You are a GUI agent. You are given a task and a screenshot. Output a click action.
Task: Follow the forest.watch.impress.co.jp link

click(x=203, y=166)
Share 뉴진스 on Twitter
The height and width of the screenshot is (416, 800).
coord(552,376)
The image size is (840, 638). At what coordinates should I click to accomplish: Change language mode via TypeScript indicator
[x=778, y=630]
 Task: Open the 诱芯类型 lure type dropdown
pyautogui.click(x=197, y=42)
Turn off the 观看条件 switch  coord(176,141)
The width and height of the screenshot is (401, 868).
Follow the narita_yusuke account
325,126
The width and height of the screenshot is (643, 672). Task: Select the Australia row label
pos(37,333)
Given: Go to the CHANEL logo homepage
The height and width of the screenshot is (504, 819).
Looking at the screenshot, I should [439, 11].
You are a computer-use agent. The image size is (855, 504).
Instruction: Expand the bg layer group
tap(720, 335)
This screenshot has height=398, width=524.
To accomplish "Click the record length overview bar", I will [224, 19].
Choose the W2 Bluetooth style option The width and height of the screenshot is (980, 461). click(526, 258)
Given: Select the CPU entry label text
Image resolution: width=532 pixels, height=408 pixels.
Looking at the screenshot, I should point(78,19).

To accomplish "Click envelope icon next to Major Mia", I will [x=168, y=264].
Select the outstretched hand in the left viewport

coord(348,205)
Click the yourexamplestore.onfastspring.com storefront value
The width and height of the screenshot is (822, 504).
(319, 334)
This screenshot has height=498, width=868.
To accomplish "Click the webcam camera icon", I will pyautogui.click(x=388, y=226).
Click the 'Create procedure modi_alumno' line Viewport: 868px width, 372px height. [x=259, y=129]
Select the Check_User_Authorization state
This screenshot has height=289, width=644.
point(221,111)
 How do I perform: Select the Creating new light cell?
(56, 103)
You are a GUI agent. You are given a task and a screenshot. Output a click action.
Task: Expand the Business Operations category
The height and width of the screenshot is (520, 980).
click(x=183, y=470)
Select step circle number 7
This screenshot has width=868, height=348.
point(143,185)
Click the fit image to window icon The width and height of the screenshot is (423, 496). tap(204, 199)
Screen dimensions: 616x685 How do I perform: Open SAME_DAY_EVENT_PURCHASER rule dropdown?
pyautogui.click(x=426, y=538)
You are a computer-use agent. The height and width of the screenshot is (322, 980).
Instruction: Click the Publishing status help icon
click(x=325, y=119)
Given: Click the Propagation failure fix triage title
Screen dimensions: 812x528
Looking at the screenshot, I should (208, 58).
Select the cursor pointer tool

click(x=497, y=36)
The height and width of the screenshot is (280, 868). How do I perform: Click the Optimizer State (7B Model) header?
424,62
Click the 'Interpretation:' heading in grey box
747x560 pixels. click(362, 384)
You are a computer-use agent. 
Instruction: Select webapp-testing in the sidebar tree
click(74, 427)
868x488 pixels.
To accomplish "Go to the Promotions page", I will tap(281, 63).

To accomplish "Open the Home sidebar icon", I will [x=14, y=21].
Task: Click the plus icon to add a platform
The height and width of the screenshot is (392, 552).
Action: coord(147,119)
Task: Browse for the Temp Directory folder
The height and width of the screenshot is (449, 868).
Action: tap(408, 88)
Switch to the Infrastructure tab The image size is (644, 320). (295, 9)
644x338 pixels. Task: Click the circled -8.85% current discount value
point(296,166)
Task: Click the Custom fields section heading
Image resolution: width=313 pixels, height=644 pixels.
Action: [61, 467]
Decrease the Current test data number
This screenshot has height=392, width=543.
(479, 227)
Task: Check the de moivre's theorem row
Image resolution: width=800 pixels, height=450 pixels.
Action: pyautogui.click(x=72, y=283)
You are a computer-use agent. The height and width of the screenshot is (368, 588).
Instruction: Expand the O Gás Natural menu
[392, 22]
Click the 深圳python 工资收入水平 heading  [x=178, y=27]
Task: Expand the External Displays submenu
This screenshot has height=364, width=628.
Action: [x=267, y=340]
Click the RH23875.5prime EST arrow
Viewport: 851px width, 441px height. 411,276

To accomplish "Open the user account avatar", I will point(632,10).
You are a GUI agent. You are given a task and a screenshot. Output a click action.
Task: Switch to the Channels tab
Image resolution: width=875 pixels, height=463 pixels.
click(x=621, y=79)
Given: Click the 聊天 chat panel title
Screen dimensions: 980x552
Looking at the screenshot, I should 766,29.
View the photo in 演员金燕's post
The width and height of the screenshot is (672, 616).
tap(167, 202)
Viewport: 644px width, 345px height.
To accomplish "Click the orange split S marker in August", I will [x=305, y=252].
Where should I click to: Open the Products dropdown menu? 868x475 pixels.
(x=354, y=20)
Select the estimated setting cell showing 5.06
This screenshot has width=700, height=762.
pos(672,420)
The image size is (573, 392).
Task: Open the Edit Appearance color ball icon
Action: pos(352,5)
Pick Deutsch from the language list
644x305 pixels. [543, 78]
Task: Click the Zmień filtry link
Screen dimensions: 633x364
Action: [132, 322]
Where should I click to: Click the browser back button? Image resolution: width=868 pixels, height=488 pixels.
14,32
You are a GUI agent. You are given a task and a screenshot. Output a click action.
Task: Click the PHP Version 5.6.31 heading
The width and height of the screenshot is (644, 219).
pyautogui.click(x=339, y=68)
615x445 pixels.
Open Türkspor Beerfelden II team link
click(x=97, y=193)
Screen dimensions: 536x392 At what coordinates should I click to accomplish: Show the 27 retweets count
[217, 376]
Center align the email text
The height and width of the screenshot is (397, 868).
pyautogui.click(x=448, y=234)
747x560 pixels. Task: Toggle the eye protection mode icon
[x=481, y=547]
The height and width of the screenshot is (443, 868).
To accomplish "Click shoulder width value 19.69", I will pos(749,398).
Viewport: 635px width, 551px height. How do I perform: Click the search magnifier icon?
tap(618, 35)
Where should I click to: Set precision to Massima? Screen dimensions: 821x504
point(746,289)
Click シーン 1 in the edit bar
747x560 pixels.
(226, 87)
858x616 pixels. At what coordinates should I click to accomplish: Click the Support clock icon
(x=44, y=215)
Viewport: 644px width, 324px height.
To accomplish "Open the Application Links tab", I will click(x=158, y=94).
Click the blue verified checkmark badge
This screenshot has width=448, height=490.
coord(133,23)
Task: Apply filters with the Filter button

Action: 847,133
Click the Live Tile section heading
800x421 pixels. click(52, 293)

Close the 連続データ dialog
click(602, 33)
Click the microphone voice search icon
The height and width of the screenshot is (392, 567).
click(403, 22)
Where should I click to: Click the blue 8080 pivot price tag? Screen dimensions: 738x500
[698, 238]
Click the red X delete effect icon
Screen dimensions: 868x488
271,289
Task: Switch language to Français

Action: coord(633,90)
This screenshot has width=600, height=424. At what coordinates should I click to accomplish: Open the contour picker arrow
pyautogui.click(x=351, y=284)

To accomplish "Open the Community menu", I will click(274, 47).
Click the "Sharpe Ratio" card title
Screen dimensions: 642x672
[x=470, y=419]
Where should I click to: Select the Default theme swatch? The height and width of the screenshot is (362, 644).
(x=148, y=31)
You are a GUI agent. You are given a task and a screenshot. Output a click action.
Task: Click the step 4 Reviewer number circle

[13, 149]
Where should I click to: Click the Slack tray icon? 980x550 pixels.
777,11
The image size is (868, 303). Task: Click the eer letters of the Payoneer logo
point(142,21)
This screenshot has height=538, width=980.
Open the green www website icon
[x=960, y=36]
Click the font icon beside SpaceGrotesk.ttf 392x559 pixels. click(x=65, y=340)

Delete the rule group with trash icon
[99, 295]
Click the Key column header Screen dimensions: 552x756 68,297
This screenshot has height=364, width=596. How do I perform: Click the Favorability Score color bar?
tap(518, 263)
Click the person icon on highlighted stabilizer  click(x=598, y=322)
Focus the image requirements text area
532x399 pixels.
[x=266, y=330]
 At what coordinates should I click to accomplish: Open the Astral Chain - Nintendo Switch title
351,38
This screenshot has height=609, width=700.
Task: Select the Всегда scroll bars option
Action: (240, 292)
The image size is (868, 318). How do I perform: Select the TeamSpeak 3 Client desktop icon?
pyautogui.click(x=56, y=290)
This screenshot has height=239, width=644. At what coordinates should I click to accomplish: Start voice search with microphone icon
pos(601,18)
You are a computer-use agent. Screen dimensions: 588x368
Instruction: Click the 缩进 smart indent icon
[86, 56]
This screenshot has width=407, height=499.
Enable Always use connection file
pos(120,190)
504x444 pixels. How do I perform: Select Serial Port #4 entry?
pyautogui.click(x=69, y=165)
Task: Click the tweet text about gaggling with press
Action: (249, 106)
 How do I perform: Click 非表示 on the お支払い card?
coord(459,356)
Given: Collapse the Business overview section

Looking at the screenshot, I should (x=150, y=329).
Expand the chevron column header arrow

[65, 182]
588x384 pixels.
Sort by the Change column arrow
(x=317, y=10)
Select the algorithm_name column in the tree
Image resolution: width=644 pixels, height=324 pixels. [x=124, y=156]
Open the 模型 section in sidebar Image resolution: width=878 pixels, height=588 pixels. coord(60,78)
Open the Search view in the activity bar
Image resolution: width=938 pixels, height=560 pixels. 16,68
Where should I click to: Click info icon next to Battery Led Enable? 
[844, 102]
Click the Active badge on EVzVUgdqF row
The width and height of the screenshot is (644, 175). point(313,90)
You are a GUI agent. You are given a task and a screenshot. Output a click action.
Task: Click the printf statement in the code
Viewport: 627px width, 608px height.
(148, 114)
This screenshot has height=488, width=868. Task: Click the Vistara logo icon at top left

§ **Work to be completed**:
Look in the material above for the line with "Task: Follow the" and the line with "You are a computer-use agent. The image", and transcribe exactly those lines and all lines between them, nothing more.

§ **Written reply**:
Task: Follow the forest.watch.impress.co.jp link

click(x=203, y=166)
Share 뉴진스 on Twitter
The height and width of the screenshot is (416, 800).
coord(552,376)
The image size is (840, 638). At what coordinates should I click to accomplish: Change language mode via TypeScript indicator
[x=778, y=630]
 Task: Open the 诱芯类型 lure type dropdown
pyautogui.click(x=197, y=42)
Turn off the 观看条件 switch  coord(176,141)
The width and height of the screenshot is (401, 868).
Follow the narita_yusuke account
325,126
The width and height of the screenshot is (643, 672). Task: Select the Australia row label
pos(37,333)
Given: Go to the CHANEL logo homepage
The height and width of the screenshot is (504, 819).
Looking at the screenshot, I should [439, 11].
You are a computer-use agent. The image size is (855, 504).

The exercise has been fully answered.